(TEXT)
Certainly, I can agree with Dr. Kivela that unity among the physicians in our specialty would be ideal but that would require ACEP to join us in actively pursuing three of the bullet points Dr. Blumstein listed: no fee-splitting, no corporate control, and open books. The benefit to the pit doc would be huge if that did occur. I have always said simply having every EM doc see what is paid in their name would radically change the practice of EM as the bedside physicians would demand that we regain control of our specialty.

– Robert McNamara, MD MAAEM FAAEM, AAEM Past President


Since its inception, AAEM has had three core issues. The primacy of board certification in our specialty, economic exploitation of our peers, and unfair employment practices by those who seek to control our medical practice. It is that simple.

When I speak to young physicians, they are quick to grasp these concepts. They understand the financial motivations that drive those issues. They see how our colleagues enrich themselves, and their stockholders/owners, at the expense of those of us working in “the pits.” They feel the outrage that led to AAEM’s founding 26 years ago. It’s easy.

But then comes the hard part — where we must necessarily address how our specialty is dealing with those abuses. In what direction we are headed? And how do we have that discussion without including ACEP? ACEP is the elephant in the room. I don’t see how you can explain where we are going as a specialty without including the largest of the specialty organizations. That is obvious.

I always preface that discussion in my presentations by addressing the acrimonies of the past. I explain that I do not want to rekindle them. It’s too bad Dr. Kivela doesn’t give me credit. Conversely, however, when you talk about ACEP’s apparent lack of leadership on those core issues, it’s going to look bad. Because it is bad. It isn’t meant to be an attack. And I see a lot of heads nodding. Because it makes sense.

Audiences understand. ACEP continues to fill top leadership positions with never-been-board-certified doctors. How is that championing the importance of certification in our specialty? A disproportionate number of ACEP leaders are executives with, officers of, and/or equity holders in, contract holding corporations whose operation requires the exploitation and control of our peers. How can we expect them to formally and definitively push back against those abuses? We can’t. People get it.

Then the big finish. I tell audiences that ACEP really isn’t interested in me. I am too close to the end of my career. But ACEP is very interested in my audience — young physicians just starting off. In the audience sit people who will be members for 30-35 years. Future committee members, board members, and officers at state and national levels. Those are the folks both AAEM and ACEP want, or need. Of course.

Because of that, young physicians have power. I encourage audience members to exercise that power by asking direct questions of ACEP leaders. Why isn’t exploitation of our colleagues formally considered unethical? Why does ACEP make a statement of an emergency physician’s “rights” but then have no mechanism to defend those rights? Leaders of tomorrow should start demanding change today. It’s their future.
(End TEXT)
(LISTED RECORDS)
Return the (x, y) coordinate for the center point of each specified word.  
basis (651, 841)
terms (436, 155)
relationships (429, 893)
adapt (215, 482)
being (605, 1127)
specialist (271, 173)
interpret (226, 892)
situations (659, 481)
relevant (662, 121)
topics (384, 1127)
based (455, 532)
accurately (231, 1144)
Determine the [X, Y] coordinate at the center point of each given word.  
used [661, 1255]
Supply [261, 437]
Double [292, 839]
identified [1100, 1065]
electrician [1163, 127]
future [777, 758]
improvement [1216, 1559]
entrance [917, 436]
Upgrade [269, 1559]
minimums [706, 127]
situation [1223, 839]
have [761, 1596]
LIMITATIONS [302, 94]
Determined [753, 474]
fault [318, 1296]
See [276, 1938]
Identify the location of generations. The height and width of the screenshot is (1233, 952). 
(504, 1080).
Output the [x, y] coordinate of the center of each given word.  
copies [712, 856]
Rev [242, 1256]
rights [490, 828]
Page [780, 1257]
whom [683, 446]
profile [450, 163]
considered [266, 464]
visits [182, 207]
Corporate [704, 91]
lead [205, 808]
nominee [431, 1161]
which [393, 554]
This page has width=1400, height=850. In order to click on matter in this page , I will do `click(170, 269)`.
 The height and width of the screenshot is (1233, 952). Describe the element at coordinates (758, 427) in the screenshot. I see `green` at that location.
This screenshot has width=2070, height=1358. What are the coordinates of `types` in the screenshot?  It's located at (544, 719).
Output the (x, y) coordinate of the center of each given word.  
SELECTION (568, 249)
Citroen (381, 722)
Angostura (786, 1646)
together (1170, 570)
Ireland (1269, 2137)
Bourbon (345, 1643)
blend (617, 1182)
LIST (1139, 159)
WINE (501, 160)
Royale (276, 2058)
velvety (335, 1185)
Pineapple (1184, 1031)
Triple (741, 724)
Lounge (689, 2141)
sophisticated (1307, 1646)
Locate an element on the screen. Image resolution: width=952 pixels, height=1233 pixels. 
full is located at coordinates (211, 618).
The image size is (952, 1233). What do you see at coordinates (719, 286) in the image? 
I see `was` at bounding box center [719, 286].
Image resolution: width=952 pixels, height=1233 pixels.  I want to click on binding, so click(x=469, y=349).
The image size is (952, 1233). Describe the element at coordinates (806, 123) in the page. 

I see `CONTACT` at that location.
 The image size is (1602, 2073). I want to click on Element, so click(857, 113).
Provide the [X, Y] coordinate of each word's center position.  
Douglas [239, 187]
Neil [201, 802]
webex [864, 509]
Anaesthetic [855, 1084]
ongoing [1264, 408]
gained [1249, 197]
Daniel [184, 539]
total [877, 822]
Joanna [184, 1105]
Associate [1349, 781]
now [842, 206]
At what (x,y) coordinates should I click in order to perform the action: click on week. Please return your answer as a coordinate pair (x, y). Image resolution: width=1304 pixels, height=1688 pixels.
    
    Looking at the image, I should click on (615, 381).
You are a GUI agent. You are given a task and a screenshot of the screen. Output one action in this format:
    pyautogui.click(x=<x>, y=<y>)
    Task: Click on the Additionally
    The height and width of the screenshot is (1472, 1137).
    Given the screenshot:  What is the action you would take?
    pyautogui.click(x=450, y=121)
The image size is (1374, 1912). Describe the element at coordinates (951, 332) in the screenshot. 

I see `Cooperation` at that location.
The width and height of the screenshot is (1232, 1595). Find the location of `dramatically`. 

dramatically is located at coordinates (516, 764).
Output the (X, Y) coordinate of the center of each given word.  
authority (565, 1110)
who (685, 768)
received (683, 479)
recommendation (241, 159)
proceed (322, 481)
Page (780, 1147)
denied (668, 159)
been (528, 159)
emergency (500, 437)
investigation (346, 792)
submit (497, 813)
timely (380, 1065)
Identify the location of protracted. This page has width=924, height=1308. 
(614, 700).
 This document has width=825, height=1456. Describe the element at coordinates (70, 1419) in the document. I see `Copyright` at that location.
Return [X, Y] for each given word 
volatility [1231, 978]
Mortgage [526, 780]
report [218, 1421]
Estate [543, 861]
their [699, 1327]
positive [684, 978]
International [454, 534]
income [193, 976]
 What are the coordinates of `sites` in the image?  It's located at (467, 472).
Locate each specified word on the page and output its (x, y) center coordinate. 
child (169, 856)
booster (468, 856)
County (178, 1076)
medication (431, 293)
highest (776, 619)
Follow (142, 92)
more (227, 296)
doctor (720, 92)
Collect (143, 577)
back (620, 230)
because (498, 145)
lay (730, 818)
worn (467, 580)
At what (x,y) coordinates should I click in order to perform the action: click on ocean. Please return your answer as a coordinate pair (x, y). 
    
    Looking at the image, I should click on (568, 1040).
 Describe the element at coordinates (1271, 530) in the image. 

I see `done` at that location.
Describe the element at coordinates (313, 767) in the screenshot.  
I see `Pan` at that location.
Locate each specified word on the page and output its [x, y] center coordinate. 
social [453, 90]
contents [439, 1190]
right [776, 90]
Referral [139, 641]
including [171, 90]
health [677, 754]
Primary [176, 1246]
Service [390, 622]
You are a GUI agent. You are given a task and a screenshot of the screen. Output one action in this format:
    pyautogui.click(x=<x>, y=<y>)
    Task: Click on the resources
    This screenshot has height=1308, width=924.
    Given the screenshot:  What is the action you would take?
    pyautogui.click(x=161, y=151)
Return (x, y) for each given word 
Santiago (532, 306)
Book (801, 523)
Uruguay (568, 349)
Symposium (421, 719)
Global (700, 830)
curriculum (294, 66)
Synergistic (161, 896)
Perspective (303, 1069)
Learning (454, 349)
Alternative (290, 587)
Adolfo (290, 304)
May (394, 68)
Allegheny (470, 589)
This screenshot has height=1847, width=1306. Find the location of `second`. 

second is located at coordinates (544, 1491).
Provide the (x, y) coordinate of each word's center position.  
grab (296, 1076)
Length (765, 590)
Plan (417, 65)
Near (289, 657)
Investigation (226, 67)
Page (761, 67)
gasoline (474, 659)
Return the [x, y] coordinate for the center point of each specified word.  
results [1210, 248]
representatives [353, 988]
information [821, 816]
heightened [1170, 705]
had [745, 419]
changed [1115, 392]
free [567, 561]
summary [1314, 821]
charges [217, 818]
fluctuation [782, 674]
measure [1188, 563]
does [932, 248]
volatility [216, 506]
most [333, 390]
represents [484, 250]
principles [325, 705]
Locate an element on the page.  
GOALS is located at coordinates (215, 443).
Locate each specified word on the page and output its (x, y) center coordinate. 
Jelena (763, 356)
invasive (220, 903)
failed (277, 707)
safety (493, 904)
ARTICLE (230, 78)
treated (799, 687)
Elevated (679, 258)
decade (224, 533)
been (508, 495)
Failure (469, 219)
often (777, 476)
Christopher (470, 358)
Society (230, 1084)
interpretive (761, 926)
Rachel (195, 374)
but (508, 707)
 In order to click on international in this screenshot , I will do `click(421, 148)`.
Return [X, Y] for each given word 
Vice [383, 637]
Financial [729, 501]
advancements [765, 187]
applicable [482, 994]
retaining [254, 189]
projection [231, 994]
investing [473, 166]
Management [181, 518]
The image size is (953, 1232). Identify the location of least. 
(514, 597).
(End LISTED RECORDS)
### THINGS TO DO
A) According to the text about AAEM and ACEP, how long ago was AAEM founded?
B) Update the text about AAEM and ACEP by rewriting the part that opens with the words containing "Certainly, I can" and closes with "of our specialty.", with "fee-splitting" replaced by "fee sharing".
C) Sum up the text about AAEM and ACEP in two sentences.

### TASK-BY-TASK ANSWERS
A) 26 years ago.

B)
Certainly, I can agree with Dr. Kivela that unity among the physicians in our specialty would be ideal but that would require ACEP to join us in actively pursuing three of the bullet points Dr. Blumstein listed: no fee sharing, no corporate control, and open books. The benefit to the pit doc would be huge if that did occur. I have always said simply having every EM doc see what is paid in their name would radically change the practice of EM as the bedside physicians would demand that we regain control of our specialty.

C) The text says AAEM has three core issues: the primacy of board certification, economic exploitation of peers, and unfair employment practices. It points to ACEP's apparent lack of leadership on these issues, noting its never-board-certified leaders and leaders tied to contract holding corporations, and urges young physicians, whom both AAEM and ACEP want, to use their power by asking ACEP leaders direct questions and demanding change.